突然、後ろの方でガサっと音がしたことに驚き、あたりを見回しますが、誰もいません。

黄色くなったイチジクの葉は、ちょっと触れるだけで、ちょっとした風で、わずかな音を

伴ってハラリと落ちてしまいます。ほとんどの木は、棒のような枝に熟し切れなかった

緑の果実だけを残しています。
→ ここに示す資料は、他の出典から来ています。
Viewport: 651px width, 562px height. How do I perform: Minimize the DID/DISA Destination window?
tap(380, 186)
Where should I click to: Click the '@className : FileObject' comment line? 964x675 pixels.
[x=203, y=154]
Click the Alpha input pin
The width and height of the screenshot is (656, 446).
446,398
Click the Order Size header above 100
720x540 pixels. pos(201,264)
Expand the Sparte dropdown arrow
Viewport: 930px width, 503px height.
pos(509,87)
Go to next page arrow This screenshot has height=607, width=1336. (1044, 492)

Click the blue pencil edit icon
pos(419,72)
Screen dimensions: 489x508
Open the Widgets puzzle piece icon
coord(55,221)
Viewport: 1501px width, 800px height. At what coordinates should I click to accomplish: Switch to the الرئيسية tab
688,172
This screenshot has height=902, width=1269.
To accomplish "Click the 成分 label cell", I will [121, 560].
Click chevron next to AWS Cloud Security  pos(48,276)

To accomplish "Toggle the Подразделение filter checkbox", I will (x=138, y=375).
イチジク農園では、8月中頃から赤く熟し続け、つい最近

まで出荷されていた果実がそろそろ終りに近づき、1本1本の木に虫がいないか、痛んで

いないか、と念入りに点検され、余分な枝は切り落とされ、来年のための冬支度に入り

ました。

山ではすでに初冠雪が知らされ、平地の気温は10℃に達しない日が多くなりました。

熊はそろそろ冬眠の準備に入っているようです。

ヒトは冬のコートや靴を買いそろえ、車の冬タイヤを用意して、冬の活動に備えます。

寒い時期はじっと篭って春を待つ。そんな冬支度をしてみたいような気もします。

イチジクの花は、外部から見ることはできず、まるで花をつけることなく果実が熟

するようにみえることから「無花果」の名前があります。果実は消化を促進して下痢

を止め、解毒して腫れ物を治し、痔や咽喉の痛みによいとされています。